**What this exercise asks**
A: Extract from the Lyme disease vaccine article the passage starting with "At first, Lyme" and going on through "insects can carry.", copied word for word.
B: Extend the Lyme disease vaccine article past its final sentence, keeping to the same topic and tone.

**Study text**
Lyme disease vaccine provides promising protection against harmful tick bites

NEW HAVEN, Conn. — A vaccine for Lyme disease may soon provide groundbreaking protection against the tick-borne illness. Researchers from Yale University say the new formula is very similar to the vaccine for COVID-19 and successfully defended guinea pigs bitten by a Lyme-carrying tick.

Instead of causing the immune system to spring into action to fight Lyme disease, the vaccine actually attacks the root of the problem — the tick’s saliva. Study authors say the new vaccine immediately creates a response in the bite victim’s skin, limiting the amount of time a tick has to feed and infect the host. This vaccine also uses the same mRNA technology the COVID vaccines use to protect patients.

What is Lyme?

Lyme disease is a bacterial infection which enters the body once a tick latches on and bites into the skin. The most recognizable sign of the disease is the bullseye-shaped rash that forms around the bite a few days or weeks later.

At first, Lyme typically causes symptoms such as a rash, fever, headache, and severe fatigue. However, if someone with the disease doesn’t get treatment soon enough, the infection can spread to the joints, heart, and nervous system — causing severe complications. There are around 40,000 new cases of Lyme disease each year in the United States, but study authors say this number could actually be up to 10 times higher due to lack of reporting. Additionally, Lyme disease is not the only illness these insects can carry.

“There are multiple tick-borne diseases, and this approach potentially offers more broad-based protection than a vaccine that targets a specific pathogen,” explains senior author Erol Fikrig, a professor from the Yale School of Medicine and Yale School of Public Health, in a university release. “It could also be used in conjunction with more traditional, pathogen-based vaccines to increase their efficacy.”

**Raw data**
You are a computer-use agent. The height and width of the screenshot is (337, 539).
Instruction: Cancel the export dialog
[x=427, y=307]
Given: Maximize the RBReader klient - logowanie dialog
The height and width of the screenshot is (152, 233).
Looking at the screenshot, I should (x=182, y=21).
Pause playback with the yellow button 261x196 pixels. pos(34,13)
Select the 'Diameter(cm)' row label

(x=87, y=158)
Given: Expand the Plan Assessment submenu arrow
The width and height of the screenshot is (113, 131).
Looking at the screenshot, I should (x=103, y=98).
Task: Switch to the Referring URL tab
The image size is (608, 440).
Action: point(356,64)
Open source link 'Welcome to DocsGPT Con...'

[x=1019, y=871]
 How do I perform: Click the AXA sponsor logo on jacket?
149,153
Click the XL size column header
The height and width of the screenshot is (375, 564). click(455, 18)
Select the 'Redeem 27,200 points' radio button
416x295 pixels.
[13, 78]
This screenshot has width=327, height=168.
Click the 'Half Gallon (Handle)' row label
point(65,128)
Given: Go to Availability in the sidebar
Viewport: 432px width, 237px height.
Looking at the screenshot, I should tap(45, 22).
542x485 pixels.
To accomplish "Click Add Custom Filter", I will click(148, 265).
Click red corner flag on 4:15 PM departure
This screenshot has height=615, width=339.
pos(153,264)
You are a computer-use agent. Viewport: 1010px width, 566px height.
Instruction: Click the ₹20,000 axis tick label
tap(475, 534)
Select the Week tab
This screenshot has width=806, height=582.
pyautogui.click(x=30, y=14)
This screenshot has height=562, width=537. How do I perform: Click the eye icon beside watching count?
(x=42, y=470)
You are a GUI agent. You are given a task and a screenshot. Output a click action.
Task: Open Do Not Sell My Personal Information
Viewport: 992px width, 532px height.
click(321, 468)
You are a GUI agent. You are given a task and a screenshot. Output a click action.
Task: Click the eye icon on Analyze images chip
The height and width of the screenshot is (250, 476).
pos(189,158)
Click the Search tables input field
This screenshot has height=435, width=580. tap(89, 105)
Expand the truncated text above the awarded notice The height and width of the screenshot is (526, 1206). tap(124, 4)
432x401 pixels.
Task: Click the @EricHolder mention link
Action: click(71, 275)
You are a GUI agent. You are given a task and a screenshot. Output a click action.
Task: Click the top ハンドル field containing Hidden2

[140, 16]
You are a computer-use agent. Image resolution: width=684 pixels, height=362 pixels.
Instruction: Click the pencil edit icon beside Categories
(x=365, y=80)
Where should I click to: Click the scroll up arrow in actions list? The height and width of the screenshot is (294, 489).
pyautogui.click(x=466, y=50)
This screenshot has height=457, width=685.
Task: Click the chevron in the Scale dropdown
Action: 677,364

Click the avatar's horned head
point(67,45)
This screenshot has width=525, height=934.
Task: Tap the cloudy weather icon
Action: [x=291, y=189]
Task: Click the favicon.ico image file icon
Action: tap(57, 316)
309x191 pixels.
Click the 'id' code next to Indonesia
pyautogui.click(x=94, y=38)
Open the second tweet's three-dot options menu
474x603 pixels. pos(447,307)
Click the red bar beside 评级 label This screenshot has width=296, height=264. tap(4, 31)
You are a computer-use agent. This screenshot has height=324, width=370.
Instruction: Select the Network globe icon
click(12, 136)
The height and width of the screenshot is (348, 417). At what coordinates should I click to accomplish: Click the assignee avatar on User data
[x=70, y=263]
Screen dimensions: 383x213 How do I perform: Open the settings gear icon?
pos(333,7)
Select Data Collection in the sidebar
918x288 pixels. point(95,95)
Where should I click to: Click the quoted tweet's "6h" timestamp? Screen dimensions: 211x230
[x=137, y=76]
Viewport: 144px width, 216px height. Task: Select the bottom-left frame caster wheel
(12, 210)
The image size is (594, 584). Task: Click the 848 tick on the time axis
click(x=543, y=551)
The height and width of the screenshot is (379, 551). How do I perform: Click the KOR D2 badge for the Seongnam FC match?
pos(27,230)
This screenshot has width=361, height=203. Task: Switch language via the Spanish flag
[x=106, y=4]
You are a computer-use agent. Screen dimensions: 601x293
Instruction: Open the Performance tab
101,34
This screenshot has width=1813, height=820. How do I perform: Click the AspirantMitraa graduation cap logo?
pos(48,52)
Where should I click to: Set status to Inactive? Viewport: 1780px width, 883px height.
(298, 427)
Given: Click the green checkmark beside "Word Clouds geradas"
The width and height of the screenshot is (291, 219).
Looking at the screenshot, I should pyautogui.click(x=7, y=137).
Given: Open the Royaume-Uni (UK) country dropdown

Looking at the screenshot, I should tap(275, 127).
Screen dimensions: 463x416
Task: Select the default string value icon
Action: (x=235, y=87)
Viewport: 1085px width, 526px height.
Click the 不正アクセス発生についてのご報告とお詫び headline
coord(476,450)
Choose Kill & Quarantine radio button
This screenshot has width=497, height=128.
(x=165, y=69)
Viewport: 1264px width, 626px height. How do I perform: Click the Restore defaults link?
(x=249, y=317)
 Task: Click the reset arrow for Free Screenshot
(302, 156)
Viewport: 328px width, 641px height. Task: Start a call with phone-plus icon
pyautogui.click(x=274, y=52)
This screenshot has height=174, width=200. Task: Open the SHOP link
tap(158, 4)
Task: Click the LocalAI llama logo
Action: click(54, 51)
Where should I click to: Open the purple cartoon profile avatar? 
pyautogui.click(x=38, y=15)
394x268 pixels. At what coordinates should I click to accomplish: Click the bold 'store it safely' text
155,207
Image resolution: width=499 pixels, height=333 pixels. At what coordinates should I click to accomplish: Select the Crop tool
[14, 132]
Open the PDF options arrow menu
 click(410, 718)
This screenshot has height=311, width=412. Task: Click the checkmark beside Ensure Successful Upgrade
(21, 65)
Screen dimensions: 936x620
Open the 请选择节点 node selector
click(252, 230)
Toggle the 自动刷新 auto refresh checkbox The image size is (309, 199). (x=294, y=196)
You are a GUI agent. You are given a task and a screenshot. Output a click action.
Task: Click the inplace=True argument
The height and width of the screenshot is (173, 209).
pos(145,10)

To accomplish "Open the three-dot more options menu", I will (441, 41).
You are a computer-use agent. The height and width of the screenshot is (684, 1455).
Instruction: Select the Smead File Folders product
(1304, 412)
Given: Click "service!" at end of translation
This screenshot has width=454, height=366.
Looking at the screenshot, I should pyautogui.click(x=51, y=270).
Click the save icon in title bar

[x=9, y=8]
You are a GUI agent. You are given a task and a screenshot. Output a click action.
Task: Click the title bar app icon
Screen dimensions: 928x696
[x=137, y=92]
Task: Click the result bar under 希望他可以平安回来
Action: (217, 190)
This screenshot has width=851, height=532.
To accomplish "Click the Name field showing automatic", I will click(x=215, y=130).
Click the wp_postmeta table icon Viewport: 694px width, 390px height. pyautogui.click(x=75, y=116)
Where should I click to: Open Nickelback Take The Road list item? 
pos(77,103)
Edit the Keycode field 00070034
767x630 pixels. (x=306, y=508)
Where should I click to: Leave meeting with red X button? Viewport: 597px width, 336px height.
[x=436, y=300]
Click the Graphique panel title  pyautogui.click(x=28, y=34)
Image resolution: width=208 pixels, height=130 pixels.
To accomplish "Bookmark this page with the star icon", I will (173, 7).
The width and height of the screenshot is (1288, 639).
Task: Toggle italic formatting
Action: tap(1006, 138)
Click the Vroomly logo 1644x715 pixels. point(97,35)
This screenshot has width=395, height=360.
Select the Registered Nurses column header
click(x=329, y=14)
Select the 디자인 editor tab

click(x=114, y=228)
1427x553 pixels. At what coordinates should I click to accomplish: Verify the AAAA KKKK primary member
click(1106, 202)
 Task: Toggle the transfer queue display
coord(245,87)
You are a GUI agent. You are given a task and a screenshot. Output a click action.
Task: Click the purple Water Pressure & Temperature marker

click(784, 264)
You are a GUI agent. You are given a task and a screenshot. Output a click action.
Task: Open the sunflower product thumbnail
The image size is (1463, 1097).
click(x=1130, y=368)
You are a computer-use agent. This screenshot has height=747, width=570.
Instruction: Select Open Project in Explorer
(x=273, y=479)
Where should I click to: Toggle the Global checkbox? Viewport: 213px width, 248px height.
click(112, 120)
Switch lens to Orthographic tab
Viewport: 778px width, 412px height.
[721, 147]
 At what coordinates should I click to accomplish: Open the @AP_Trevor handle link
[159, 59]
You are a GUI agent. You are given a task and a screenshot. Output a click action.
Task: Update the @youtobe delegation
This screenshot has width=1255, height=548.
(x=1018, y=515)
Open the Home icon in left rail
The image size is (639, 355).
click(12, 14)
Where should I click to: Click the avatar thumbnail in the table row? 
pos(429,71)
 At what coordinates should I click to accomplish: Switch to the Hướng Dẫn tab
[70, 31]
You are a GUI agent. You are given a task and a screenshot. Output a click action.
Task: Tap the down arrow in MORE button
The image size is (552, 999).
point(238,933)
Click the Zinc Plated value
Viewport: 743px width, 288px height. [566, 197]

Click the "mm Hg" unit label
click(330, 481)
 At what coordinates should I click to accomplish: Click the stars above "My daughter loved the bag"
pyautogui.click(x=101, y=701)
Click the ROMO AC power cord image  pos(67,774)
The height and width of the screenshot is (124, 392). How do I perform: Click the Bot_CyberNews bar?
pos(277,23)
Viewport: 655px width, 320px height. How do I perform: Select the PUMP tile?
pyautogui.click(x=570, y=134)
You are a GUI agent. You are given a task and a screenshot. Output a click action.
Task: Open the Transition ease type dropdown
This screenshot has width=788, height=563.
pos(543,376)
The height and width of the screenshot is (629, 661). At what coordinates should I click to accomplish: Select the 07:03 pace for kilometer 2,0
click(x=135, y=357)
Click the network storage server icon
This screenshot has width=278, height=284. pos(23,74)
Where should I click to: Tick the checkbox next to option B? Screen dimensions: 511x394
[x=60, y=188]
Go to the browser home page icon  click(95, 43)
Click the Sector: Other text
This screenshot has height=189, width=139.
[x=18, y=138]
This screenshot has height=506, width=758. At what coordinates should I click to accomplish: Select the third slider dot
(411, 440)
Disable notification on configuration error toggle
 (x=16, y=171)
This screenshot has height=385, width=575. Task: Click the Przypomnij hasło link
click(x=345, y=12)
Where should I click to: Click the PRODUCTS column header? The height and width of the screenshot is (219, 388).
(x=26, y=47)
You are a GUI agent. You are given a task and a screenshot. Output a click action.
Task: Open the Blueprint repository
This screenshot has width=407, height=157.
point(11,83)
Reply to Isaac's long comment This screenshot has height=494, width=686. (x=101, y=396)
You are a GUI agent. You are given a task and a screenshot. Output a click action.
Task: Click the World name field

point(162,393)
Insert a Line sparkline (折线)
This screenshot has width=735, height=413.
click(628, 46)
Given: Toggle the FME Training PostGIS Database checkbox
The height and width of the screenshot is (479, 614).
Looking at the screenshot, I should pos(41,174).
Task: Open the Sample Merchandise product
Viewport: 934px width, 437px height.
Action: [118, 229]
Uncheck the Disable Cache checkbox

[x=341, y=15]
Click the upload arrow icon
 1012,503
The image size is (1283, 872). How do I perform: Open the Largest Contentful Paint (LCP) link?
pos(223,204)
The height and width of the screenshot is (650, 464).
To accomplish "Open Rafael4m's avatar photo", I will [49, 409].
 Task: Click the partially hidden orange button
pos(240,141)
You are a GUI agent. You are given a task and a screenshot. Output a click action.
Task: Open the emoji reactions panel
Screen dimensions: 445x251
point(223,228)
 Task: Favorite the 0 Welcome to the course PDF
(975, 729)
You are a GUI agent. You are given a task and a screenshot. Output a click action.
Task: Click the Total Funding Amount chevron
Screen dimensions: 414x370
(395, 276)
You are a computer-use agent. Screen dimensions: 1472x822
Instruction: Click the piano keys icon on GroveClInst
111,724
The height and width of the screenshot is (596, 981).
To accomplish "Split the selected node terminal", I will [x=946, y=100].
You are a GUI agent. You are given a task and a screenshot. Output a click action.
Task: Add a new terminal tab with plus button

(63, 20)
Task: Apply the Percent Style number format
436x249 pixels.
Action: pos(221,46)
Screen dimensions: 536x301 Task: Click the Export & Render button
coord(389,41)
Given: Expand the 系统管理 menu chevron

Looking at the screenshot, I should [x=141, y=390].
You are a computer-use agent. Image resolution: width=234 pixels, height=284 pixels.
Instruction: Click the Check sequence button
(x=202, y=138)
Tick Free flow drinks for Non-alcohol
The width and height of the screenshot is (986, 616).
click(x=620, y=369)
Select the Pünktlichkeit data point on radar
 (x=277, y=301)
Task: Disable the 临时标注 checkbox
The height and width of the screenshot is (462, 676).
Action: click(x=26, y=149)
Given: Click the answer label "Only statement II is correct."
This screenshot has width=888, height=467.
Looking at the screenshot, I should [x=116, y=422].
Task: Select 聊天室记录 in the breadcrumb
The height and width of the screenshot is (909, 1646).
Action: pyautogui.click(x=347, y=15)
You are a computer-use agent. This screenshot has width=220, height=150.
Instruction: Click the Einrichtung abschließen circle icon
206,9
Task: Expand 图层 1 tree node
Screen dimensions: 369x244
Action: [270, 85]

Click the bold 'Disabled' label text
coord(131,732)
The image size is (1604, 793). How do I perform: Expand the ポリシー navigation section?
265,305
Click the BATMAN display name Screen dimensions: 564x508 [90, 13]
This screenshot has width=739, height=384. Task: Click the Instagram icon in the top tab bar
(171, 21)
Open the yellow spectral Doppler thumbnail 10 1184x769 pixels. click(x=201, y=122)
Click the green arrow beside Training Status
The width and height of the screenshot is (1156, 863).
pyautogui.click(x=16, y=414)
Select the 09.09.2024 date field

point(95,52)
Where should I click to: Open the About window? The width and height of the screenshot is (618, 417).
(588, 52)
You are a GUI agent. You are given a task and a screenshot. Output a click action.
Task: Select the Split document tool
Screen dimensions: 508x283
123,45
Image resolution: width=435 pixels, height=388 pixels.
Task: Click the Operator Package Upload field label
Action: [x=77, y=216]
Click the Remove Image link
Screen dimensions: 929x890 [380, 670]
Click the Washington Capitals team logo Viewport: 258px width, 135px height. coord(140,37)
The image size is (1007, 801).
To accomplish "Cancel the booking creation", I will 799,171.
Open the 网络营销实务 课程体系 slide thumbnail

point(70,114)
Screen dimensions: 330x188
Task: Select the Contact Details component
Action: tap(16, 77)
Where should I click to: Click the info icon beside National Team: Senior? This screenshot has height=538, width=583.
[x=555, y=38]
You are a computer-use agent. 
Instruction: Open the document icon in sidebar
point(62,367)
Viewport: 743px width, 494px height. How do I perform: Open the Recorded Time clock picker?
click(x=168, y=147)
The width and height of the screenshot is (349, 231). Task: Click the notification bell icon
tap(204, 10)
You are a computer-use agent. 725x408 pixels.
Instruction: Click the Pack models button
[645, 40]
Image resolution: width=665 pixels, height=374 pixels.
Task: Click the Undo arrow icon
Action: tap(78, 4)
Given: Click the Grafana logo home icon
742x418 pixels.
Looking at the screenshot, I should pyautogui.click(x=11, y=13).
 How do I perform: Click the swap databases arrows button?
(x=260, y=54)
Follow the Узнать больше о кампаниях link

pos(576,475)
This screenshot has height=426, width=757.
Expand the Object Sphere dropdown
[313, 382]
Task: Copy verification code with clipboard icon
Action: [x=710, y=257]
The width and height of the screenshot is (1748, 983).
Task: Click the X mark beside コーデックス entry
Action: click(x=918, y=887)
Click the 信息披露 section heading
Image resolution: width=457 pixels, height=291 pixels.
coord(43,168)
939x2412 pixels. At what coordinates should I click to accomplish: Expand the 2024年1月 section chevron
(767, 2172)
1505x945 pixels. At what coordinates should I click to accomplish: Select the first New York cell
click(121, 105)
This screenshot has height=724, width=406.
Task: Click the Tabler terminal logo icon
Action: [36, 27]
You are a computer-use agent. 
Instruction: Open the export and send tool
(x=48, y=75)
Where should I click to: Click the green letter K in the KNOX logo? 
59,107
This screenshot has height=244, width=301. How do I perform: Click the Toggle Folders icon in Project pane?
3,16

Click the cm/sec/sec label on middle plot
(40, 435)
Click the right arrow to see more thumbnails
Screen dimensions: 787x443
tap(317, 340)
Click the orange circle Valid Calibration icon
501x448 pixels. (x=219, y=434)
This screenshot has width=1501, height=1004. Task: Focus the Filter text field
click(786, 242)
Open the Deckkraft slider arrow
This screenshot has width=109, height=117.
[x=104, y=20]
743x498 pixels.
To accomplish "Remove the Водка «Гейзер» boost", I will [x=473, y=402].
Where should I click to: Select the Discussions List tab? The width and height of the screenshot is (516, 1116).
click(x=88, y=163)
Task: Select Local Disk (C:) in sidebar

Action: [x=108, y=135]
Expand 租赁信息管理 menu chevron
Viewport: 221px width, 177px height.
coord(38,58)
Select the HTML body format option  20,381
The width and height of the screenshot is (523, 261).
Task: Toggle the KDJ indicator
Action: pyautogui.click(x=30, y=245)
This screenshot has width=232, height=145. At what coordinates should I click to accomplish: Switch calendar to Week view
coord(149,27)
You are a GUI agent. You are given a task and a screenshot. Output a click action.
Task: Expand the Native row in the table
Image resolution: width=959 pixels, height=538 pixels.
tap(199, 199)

**Answers given**
A:
At first, Lyme typically causes symptoms such as a rash, fever, headache, and severe fatigue. However, if someone with the disease doesn’t get treatment soon enough, the infection can spread to the joints, heart, and nervous system — causing severe complications. There are around 40,000 new cases of Lyme disease each year in the United States, but study authors say this number could actually be up to 10 times higher due to lack of reporting. Additionally, Lyme disease is not the only illness these insects can carry.

B:
Stopping the saliva, preventing the disease

Researchers explain that the black-legged tick species Ixodes scapularis transmits the Lyme disease pathogen Borrelia burgdorferi. This disease contains several proteins and the team focused their research on 19 different types.

Working with the University of Pennsylvania, they analyzed pieces of mRNA which produce all 19 of these tick saliva proteins. Scientists who created the COVID-19 vaccine used the same strategy to develop a formula that protects against the SARS-Cov-2 virus.

Using guinea pigs, the team discovered that vaccinated animals quickly developed redness at the bite site after encountering a disease-carrying tick. As long as researchers removed the ticks right after the redness started, none of the guinea pigs developed Lyme disease. Conversely, around half of the unvaccinated group of guinea pigs were infected with B. burgdorferi bacteria despite researchers removing the ticks.

Interestingly, the vaccine successfully protected immunized guinea pigs from a single tick bite, even if researchers left the tick on the animal’s skin. On the other hand, a single tick bite led to Lyme disease in 60 percent of the unvaccinated guinea pigs. The vaccine also prevented ticks from feeding aggressively on their hosts and caused them to dislodge from their skin quicker.

The vaccine does have its limits. Results show protection against Lyme disease dropped off when leaving three ticks attached to the vaccinated guinea pigs.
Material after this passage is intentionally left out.